Two years after Windrush scandal, many await compensation

Shashi

Dominic Akers-Paul, 27, is still waiting for the full compensation he believes he is rightfully owed by the United Kingdom government.

He is one of the thousands of Windrush victims whose issues with immigration documentation have cast a troubling shadow over his personal and professional experiences.

His mother was born at sea, as his grandmother travelled between St Kitts and Nevis, the dual-island Caribbean nation and former British colony, and the UK. She was not considered a British citizen as a result.

Throughout most of her life, Dominic’s mother had difficulty proving she was British – a problem that was passed down to her son.

Before he finally received his passport from the British government when he was 18, Akers-Paul was restricted from leaving the country, and was unable to attend his grandmother’s funeral in the Caribbean.

He was also unable to work.

After completing secondary school at age 16, Akers-Paul sought to take on an apprenticeship. But he was forced to abandon that plan when the company that wanted to hire him asked for his right to work. At the time, he did not have the right documents.

Many of the Windrush generation – people arriving in the UK from 1948 until 1971 from Caribbean countries – have been found to lack proper immigration documentation as a result of government failures.

The victims, whose immigration status was never formalised, were improperly classified by the government as being illegally resident in the UK.

The scandal also affects the descendants of these victims, like Akers-Paul.

Under the UK’s controversial hostile environment policy – an official strategy first announced in 2012 to make life as challenging as possible for those without a right to remain – access to healthcare, employment, and welfare was denied for the Windrush generation and other Commonwealth citizens.

In April 2019, a year after the Windrush scandal broke, the UK Home Office launched a compensation scheme to repair the damage.

But claimants and campaigners decried the offer as inadequate after taking into account the lengthy ordeal many had been put through.

The scheme was overhauled in December 2020 after a considerable outcry.

The Home Office increased the minimum “Tier 1” payment – a guaranteed base level for everyone whom the Home Office accepts is a victim of the Windrush scandal – from 250 pounds to 10,000 pounds ($350 to $14,100).

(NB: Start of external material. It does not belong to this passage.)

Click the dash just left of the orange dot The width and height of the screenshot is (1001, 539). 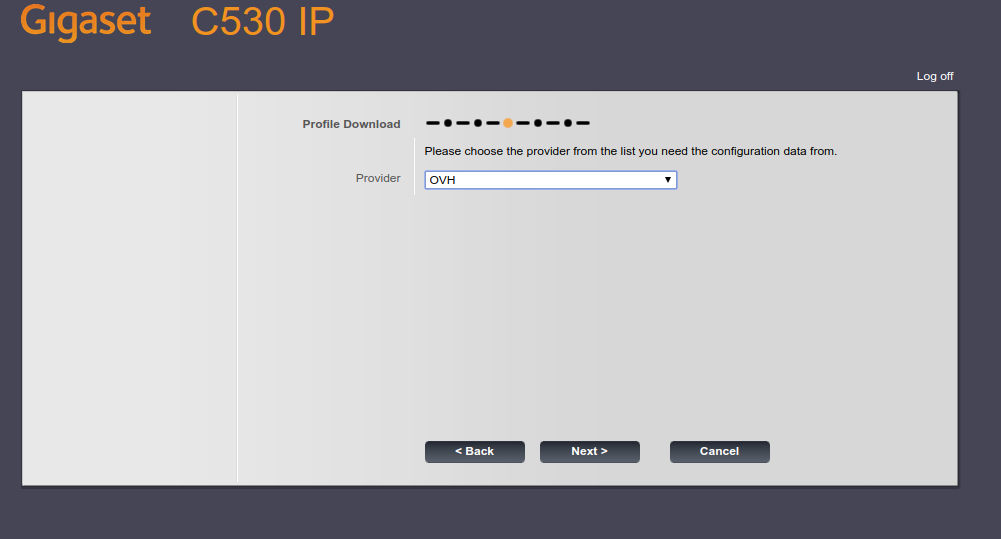click(493, 123)
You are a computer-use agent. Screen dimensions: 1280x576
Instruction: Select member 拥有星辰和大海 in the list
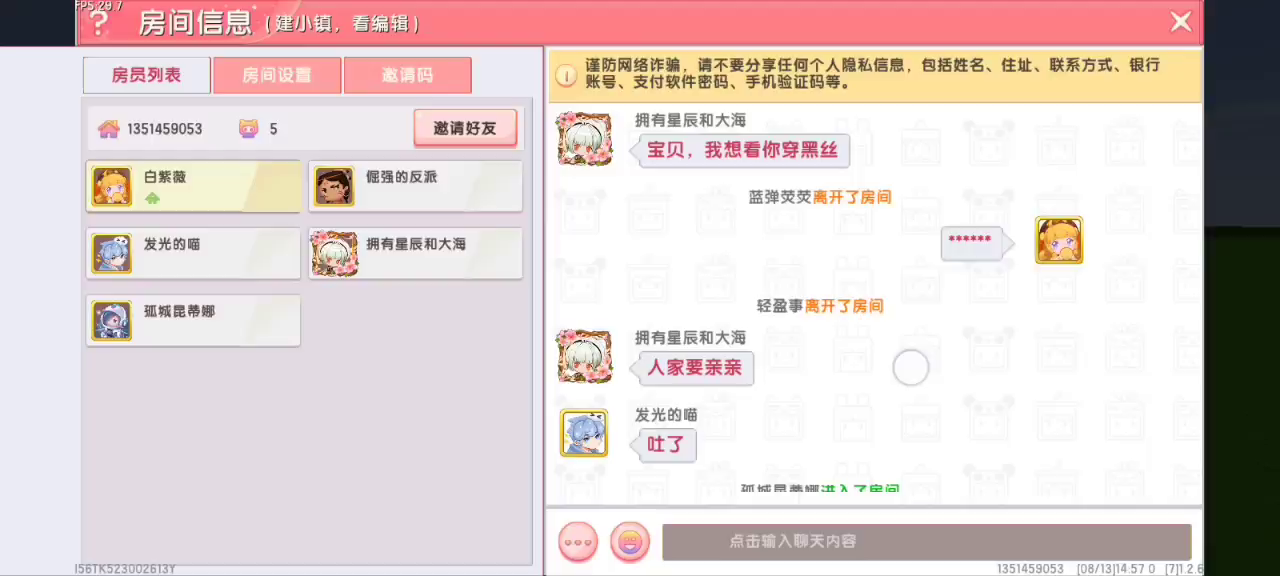(x=415, y=253)
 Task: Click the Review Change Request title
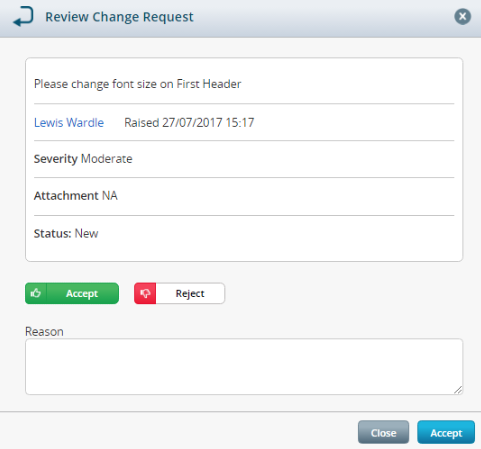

Since May last year, Akers-Paul has been in a battle with the Home Office for his payment.

He was initially offered a Tier 1 payment of just 3,000 pounds ($4,300), an amount that was later increased to 40,000 pounds ($56,400).

Believing that his case merited further consideration, Akers-Paul made a Tier 2 application.

This category acknowledges that the victim has suffered significant hardship as a result of the scandal.

The Home Office has requested extensive proof of suffering – including evidence Akers-Paul was rejected from the job years ago because he did not have a passport.

Campaigners say this kind of evidence is impossible to provide because it was not processed electronically or simply does not exist any longer.

“[The caseworker] said that there was no loss of earnings because I didn’t keep any of the letters detailing that they couldn’t hire me because I didn’t have a passport. Because I can’t prove that, they can’t offer any award,” Akers-Paul said.

“The evidence they want you to provide, they know you’re not going to have, and then when you can’t provide it, they say they can’t award you for something you can’t prove … So it’s sort of like it’s all set up for you to fail.”

Further, despite his lack of documentation rendering him unable to work or leave the country for 18 years, “[the Home Office] said that was only a couple of months of harm”, he said.

Akers-Paul is appealing the Home Office’s rejection of his Tier 2 application, helped by lawyers working with Windrush Lives, a campaign group assisting victims of the scandal.

Windrush Lives told Al Jazeera: “The evidentiary burdens placed on claimants to the Windrush Compensation Scheme are extremely high and, in many cases, impossible to meet.

“This is a perverse inversion of responsibility for the Windrush Scandal, whereby claimants are yet again asked to provide evidence that they simply do not have, precisely because of the injustices of hostile environment policies that are supposedly being righted through the Scheme.”

Last month, a National Audit Office (NAO) investigation showed that 633 people out of an initial government estimate of 15,000 eligible claimants have received payments.

In a written statement to Parliament on April 29, Home Secretary Priti Patel admitted that, of the 1,417 cases currently being considered by the Home Office, more than 500 cases have been in consideration for more than a year.

The Home Office recently revealed that 21 people have died waiting for compensation claims to be paid.

Campaigner Patrick Vernon launched a petition for the Windrush claims scheme to be managed independently by a non-government agency in order to “provide trust, respect, empathy and confidence to the victims and the families”.

That petition has gained nearly 60,000 signatures.

He told Al Jazeera that the NAO report underscores the need for the compensation scheme to be taken out of the hands of the Home Office.

“The scheme was not designed in the spirit and essence of restorative justice of righting the wrongs,” Vernon told Al Jazeera. “The bureaucracy and constant delays further reinforce the anxiety and trauma on the victims and families.”

He said the scheme “was not co-designed with the victims, but based on current processes which are part of the nature of structural racism in the Home Office and the ongoing implementation of the hostile environment policy”.